The task:
Show all lines from the material that carry the word "pixels".

Dataset records:
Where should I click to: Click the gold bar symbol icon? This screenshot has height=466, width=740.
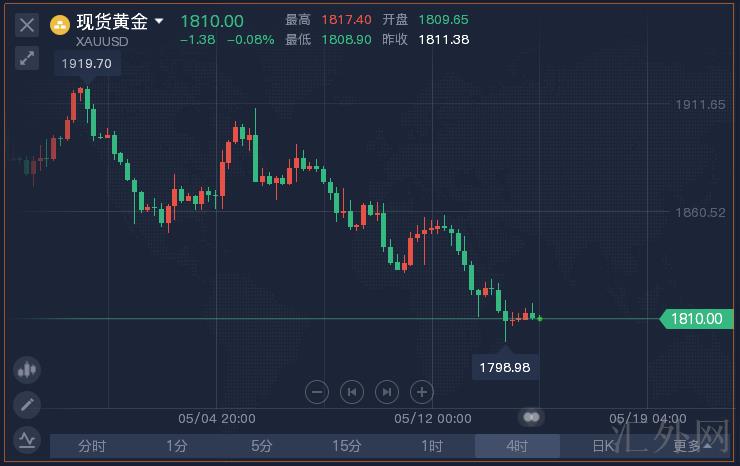[x=61, y=22]
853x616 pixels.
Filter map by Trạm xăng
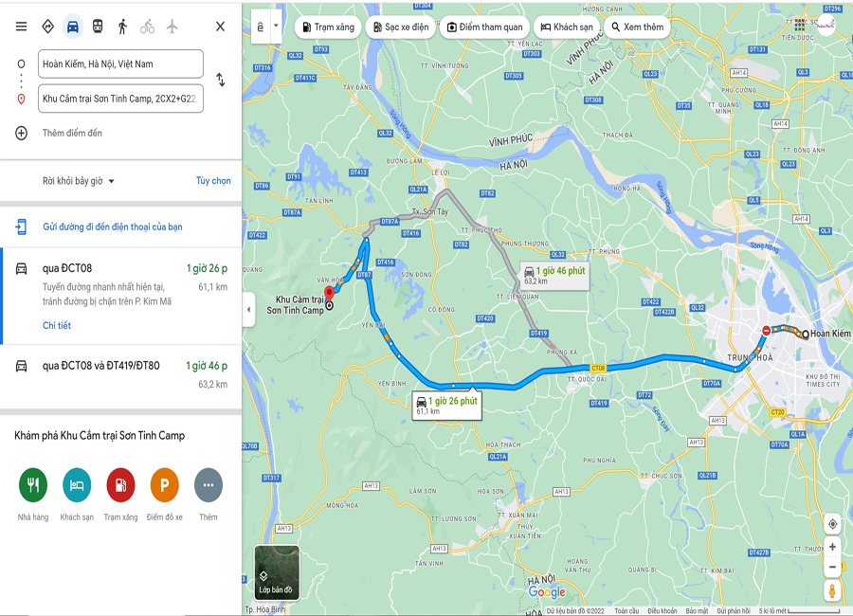(328, 27)
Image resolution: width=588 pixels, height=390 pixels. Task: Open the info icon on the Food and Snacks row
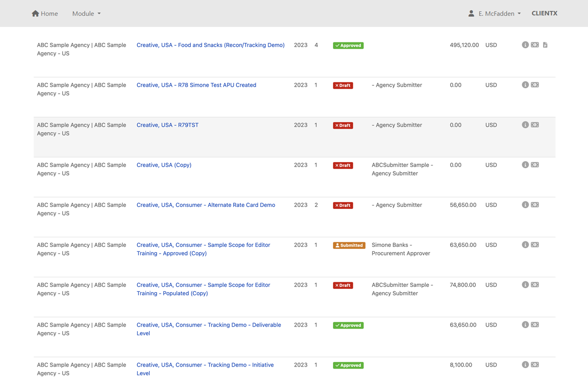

Your response:
853x616 pixels.
Image resolution: width=588 pixels, height=390 pixels. Task: Open the info icon on the Food and Snacks row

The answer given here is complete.